Reading text →
*** Begin section ***

The key word being cities.


----------



## Nemesis 1ism (Oct 29, 2018)

I HAVE FIBER OPTIC BUT I only bought the 30 Mbs down 15Mbs up.  if I need more  it's easy to get I am happy just as is. IF I need more it takes 5 min. to boost speed to 100Mbs pretty dang good considering I live in usa rust belt rural area


----------



## jboydgolfer (Oct 29, 2018)

it always blows my mind that north america doesnt have these speed everywhere. we have options for 1Gb speed, but it costs a fortune.


----------



## Frick (Oct 29, 2018)

TPU'll load so fast yo.


----------



## Easy Rhino (Oct 29, 2018)

jboydgolfer said:


> it always blows my mind that north america doesnt have these speed everywhere. we have options for 1Gb speed, but it costs a fortune.



Why does it blow your mind? US was the first to invest in the infrastructure and the US is huge. It is very easy to run fiber around modern South Korean cities and suburbs.


----------



## silentbogo (Oct 29, 2018)

eidairaman1 said:


> I used to do fiber installs on newer homes and Apartments now the Telco company AT&T is finally starting to put fiber to the home in older neighborhoods whereas it was fiber to the node, from there Voice Grade or cat 3 wire.


My neighbor is an ISP, hence the free 100Mbit/s fiber.

*** End section ***

Material provided →
*** Begin section ***

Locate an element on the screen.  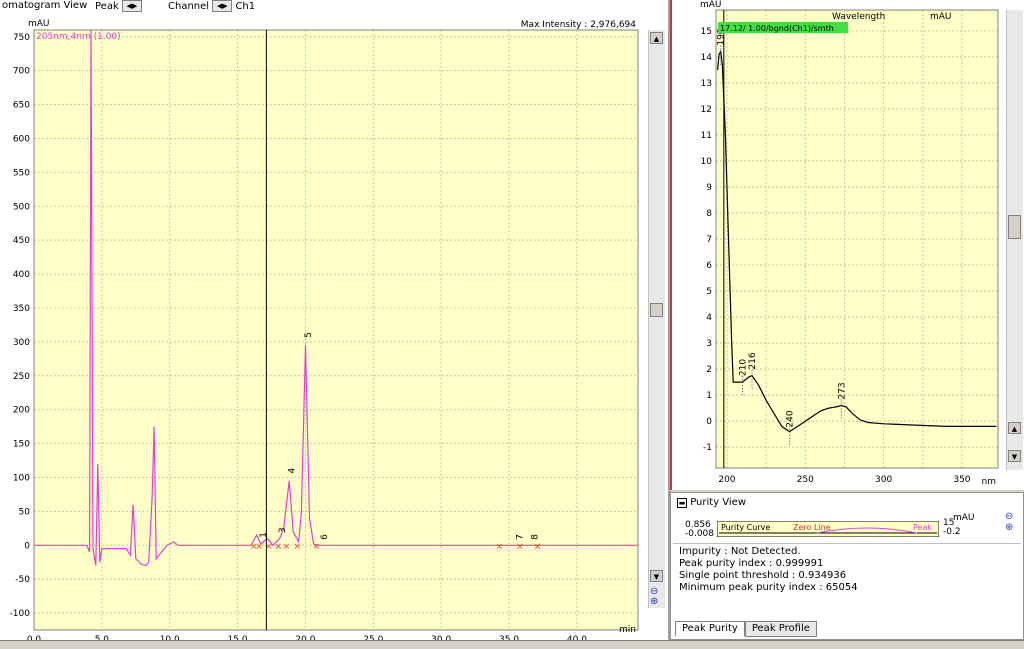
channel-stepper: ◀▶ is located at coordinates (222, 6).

*** End section ***
*** Begin section ***

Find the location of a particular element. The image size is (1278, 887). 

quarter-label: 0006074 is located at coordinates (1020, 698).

*** End section ***
*** Begin section ***

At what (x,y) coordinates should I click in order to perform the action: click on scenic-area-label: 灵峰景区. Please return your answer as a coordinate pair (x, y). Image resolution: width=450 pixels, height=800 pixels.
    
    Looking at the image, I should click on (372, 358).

*** End section ***

Task brief → Write out the entire forum thread about fiber internet speeds word for word. The records were taken from a different source.

Your response →
The key word being cities.


----------



## Nemesis 1ism (Oct 29, 2018)

I HAVE FIBER OPTIC BUT I only bought the 30 Mbs down 15Mbs up.  if I need more  it's easy to get I am happy just as is. IF I need more it takes 5 min. to boost speed to 100Mbs pretty dang good considering I live in usa rust belt rural area


----------



## jboydgolfer (Oct 29, 2018)

it always blows my mind that north america doesnt have these speed everywhere. we have options for 1Gb speed, but it costs a fortune.


----------



## Frick (Oct 29, 2018)

TPU'll load so fast yo.


----------



## Easy Rhino (Oct 29, 2018)

jboydgolfer said:


> it always blows my mind that north america doesnt have these speed everywhere. we have options for 1Gb speed, but it costs a fortune.



Why does it blow your mind? US was the first to invest in the infrastructure and the US is huge. It is very easy to run fiber around modern South Korean cities and suburbs.


----------



## silentbogo (Oct 29, 2018)

eidairaman1 said:


> I used to do fiber installs on newer homes and Apartments now the Telco company AT&T is finally starting to put fiber to the home in older neighborhoods whereas it was fiber to the node, from there Voice Grade or cat 3 wire.


My neighbor is an ISP, hence the free 100Mbit/s fiber.